Le champ de vision est en effet très important dans ce jeu. La plupart des aliens ne se donnent pas le mal de se déplacer si rien ne leur semble suspect. Il faut donc se déplacer le plus discrètement possible pour ne pas les attirer. S’ils vous ont vu, vous aurez du mal à échapper à leur embuscade mais s’ils ne peuvent pas ou plus se défendre, libre à vous de changer de trajet pour les attirer ailleurs et les prendre à revers. Ce fonctionnement est également le gros problème de ce gameplay. Le besoin de se mettre à couvert a pour conséquence le fait de passer la plupart des tours adverses à fixer un mur sans voir quoi que ce soit. Le système d’embuscade empêche totalement de passer cette phase que la riposte soit possible ou non.
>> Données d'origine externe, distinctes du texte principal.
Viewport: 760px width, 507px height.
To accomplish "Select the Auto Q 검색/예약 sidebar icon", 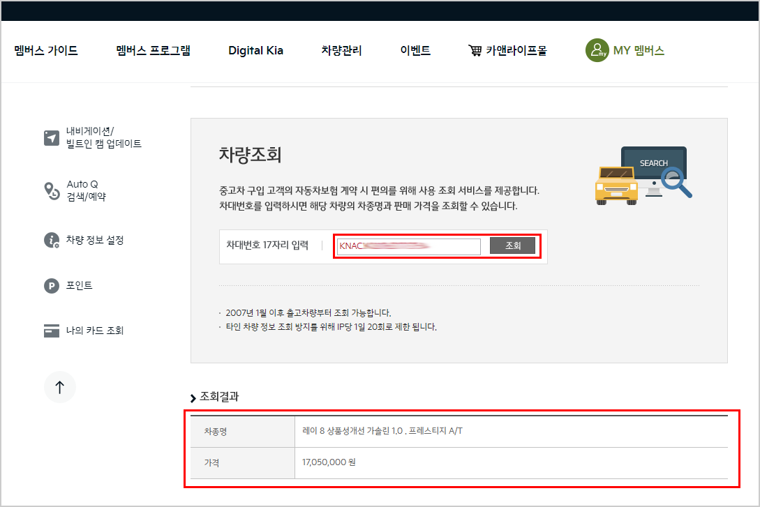I will click(x=51, y=189).
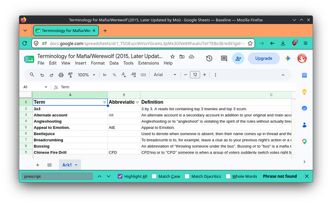Click the paint format roller icon

70,75
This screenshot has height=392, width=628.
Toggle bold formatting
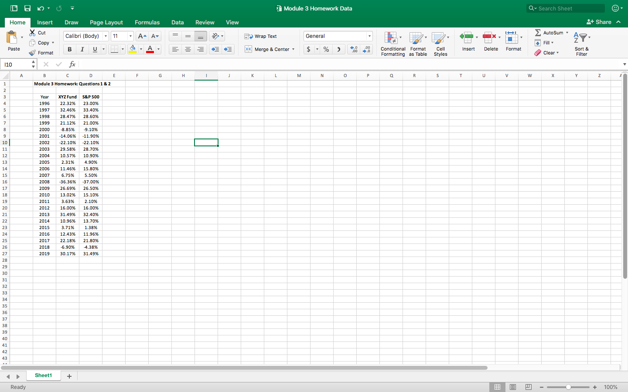[69, 49]
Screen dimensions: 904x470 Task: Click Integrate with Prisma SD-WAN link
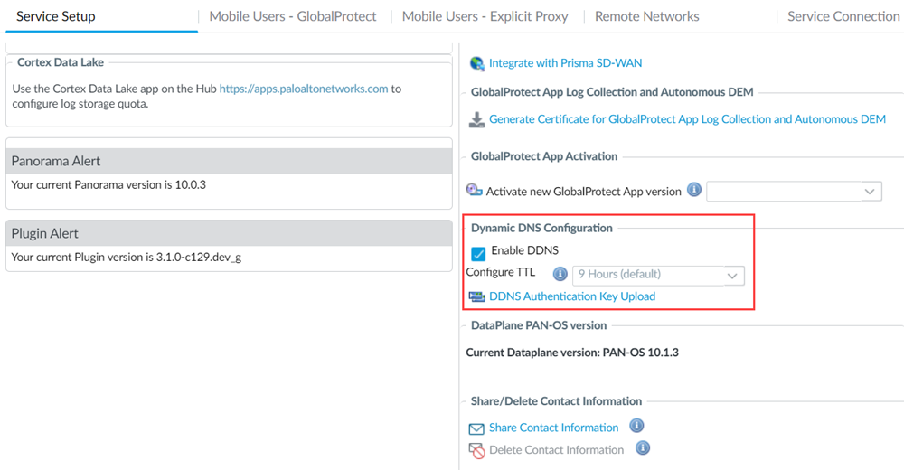coord(565,63)
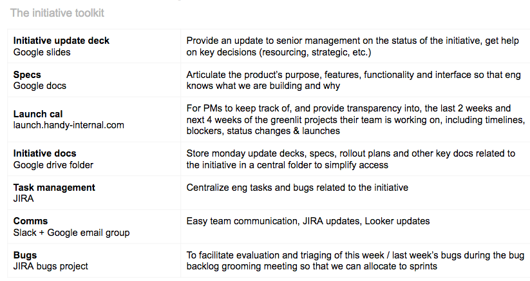Click the 'Google drive folder' text
530x281 pixels.
[x=53, y=165]
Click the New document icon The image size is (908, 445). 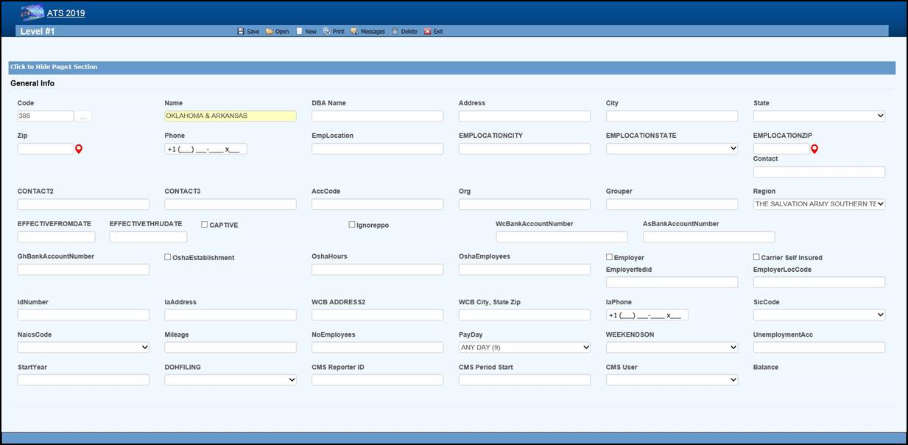299,32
Paradoxalement, lors de cette séquence il est impossible de mettre le jeu sur pause sans fermer la console ou sans appuyer sur le bouton Home. L’armée ennemie étant souvent bien plus nombreuse que celle du joueur et les monstres qui ont un doute pouvant patrouiller au sein de leur périmètre, le tour adverse devient bien souvent interminable. Heureusement, la première mise à jour du jeu permet d’ajouter une option qui accélère le temps selon la puissance de la console. La vitesse est doublée sur 3DS, 3DS XL et 2DS tandis qu’elle est triplée sur New 3DS et New 3DS XL.
Voir devient la nécessité absolue du gameplay. Tout comme l’ennemi a du mal à voir le joueur, le joueur a du mal à voir l’ennemi. Si les endroits pouvant servir de couverture ne manquent pas, ils sont également un obstacle à la vue. La principale difficulté vient même de ce point, tout est un piège. Le jeu fonctionne sur le principe du Die and retry, le joueur avance, se fait massacrer puis recommence la mission sachant où se situe le piège pour avancer avant de tomber sur le piège suivant et ainsi de suite. S’il semble logique de tout miser sur la prudence dans cette situation, les vagues d’ennemis qui apparaissent à intervalles très réguliers à l’entrée du niveau n’accordent pas ce luxe. Le jeu entier est axé sur ce principe, il est en effet impossible d’avoir une vue globale de la carte que ce soit avant ou pendant la mission. La mission du joueur est par conséquent de doser la séparation des personnages afin d’avoir des angles de vue assez différents pour bien couvrir le terrain, sans trop les isoler pour ne pas les voir tomber dans une embuscade. Le tout apporte une dimension d’exploration au genre avec la présence de trois rouages plus ou moins bien cachés sur chaque carte, objets qui permettent d’obtenir de nouveaux vap-packs. Cet équipement influe sur la vapeur maximale du personnage, le taux de recharge de vapeur à chaque tour sans oublier l’apport de certains effets.
Le grand stratéguerre
Chaque personnage possède une arme principale qu’il ne peut pas changer, une arme secondaire (disponible pour tous mais en un seul exemplaire) et un vap-pack qui varie selon sa catégorie de poids. Il possède, de plus, une attaque spéciale qui ne peut s’utiliser qu’une seule fois par mission ainsi qu’une capacité spéciale offrant un effet à lui seul ou à l’équipe entière. Malheureusement, la composition de l’équipe étant limitée à quatre places, les combinaisons ne sont pas si nombreuses malgré la dizaine de héros jouables. Une équipe qui tient la route dans la campagne contient en effet un soigneur, un lanceur de bombes, un explorateur et un personnage capable de faire des dégâts importants à longue distance. Ne pas connaître la carte à l’avance fait oublier toute idée de prise de risques dans sa sélection des personnages puisqu’il est possible de ne pas pouvoir réussir la mission ou de trouver tous les rouages sans tel ou tel héros. Le joueur va donc préférer une combinaison passe partout et mettre de côté des combattants plus spécifiques. Débloquer de nouvelles armes secondaires permet à un personnage d’avoir une arme similaire à l’arme principale d’un autre pour permettre plus de liberté, mais en la rendant moins efficace, Intelligent Systems empêche la copie d’égaler l’original.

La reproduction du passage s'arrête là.